Patients And Methods: We retrospectively reviewed data for 26 patients who had mandibular reconstruction with a microvascular free fibula flap, January 2015 to June 2018. Postoperative mandible models were obtained from computed tomography scans. After registering the models to the corresponding preoperative plan, we performed comparative measurements. Patients were grouped by condylar involvement and subdivided based on number of fibular segments used for reconstruction. For each segment, we measured length and osteotomy angles. For the final postoperative outcome, we compared intercoronoid, intergonial, and anteroposterior distances and intersegmental plane shift.

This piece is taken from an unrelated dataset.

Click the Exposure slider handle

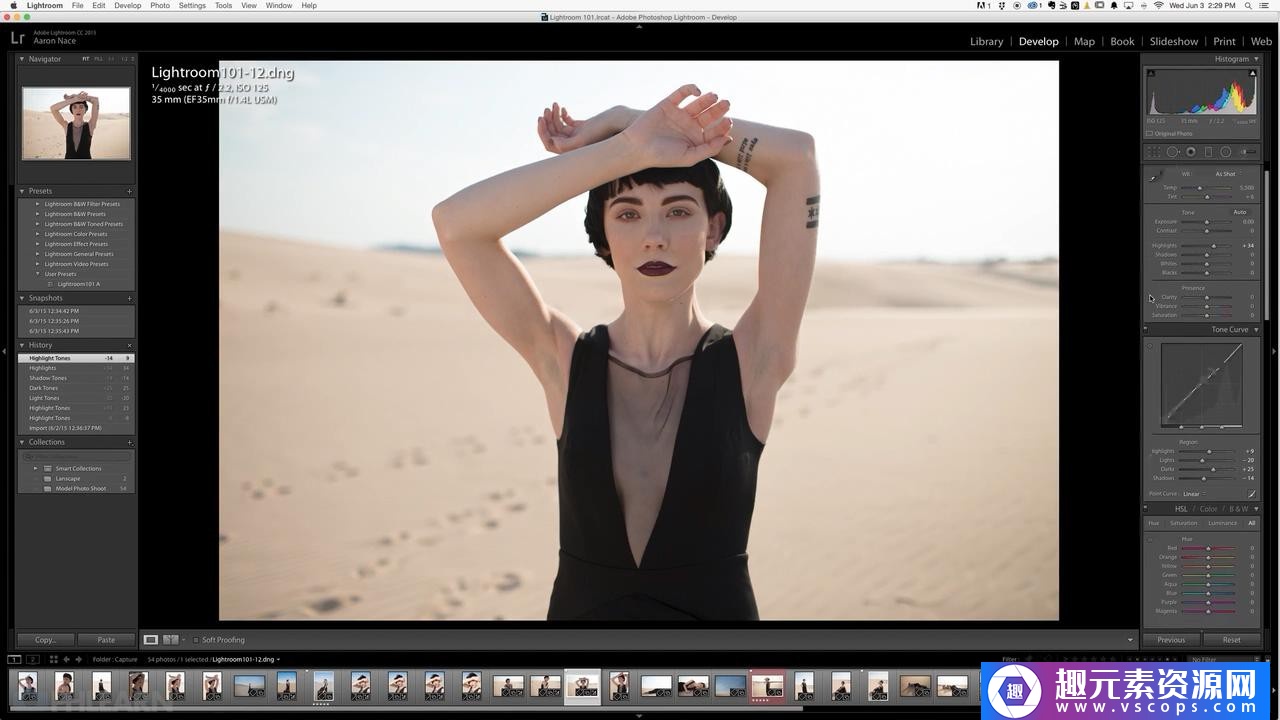pyautogui.click(x=1207, y=222)
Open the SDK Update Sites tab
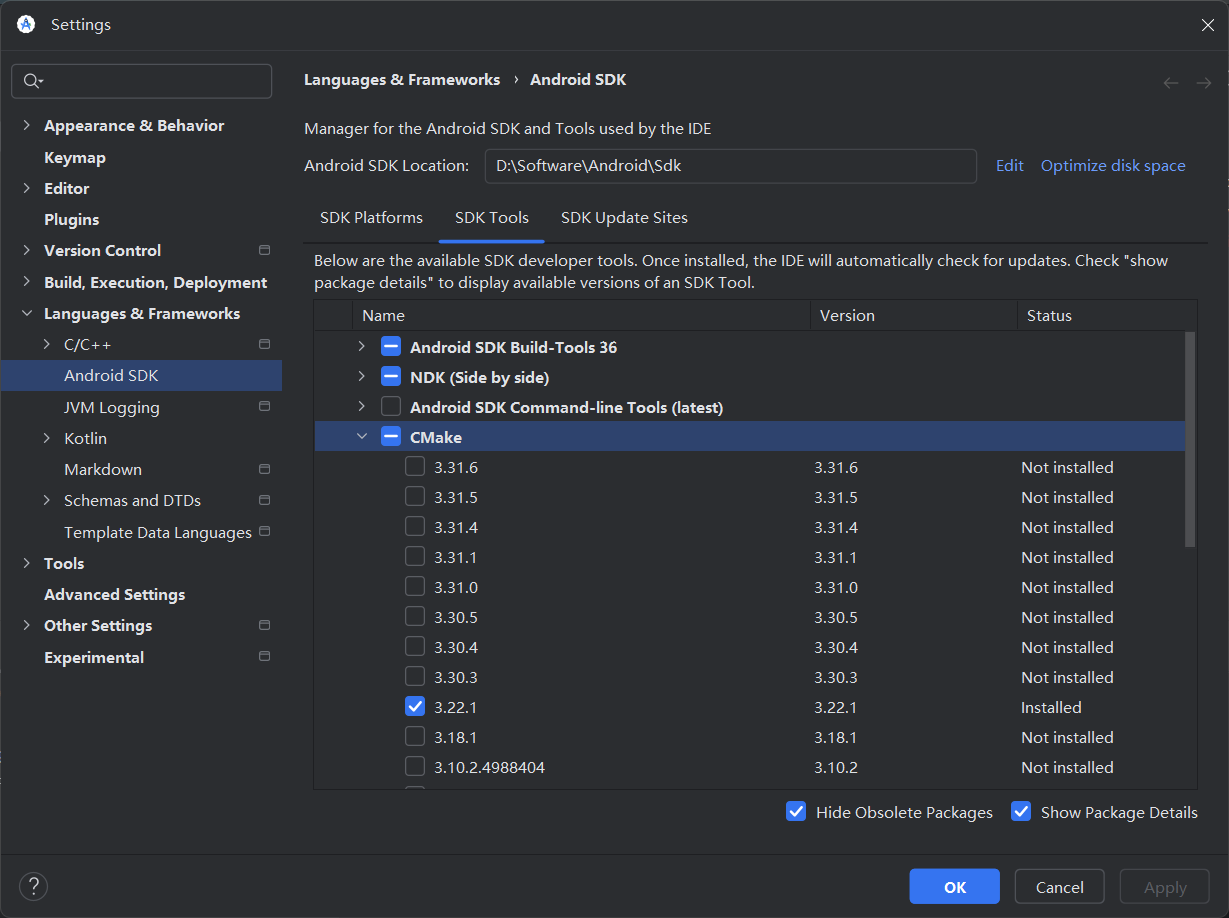Viewport: 1229px width, 918px height. (624, 217)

Results: Means (SD) for deviation of each osteotomy angle and fibular segment length were 1.98° (2.98) and 1.78 mm (2.69), respectively, remaining constant across subgroups. Other mean values were as follows: intercoronoid distance deviation, 3.86 mm (range, 0.20-11.21 mm); intergonial distance deviation, 3.14 mm (range, 0.05-8.28 mm); anteroposterior distance deviation, 2.92 mm (range, 0.03-8.49 mm); and intersegmental plane shift, 11.00° (range, 2.76-24.15°). Where the condyle was preserved, the intercoronoid and intergonial deviation means differed significantly (respectively 5.02 mm and 4.88 mm, both P < 0.05) for one-segmented and three-segmented fibular reconstructions. Furthermore, reconstructions involving the condylar region compared with condyle preservation showed significantly different intersegmental plane shifts (7.18°; P < 0.05).
Conclusion: Computer-assisted surgery provides cutting guides for obtaining accurate fibular segments, but current fixation methods lead to inaccuracies and reproducibility errors. In multisegmental transfer with condylar involvement, computer-assisted fixation is recommended to ensure accuracy of the preoperative plan.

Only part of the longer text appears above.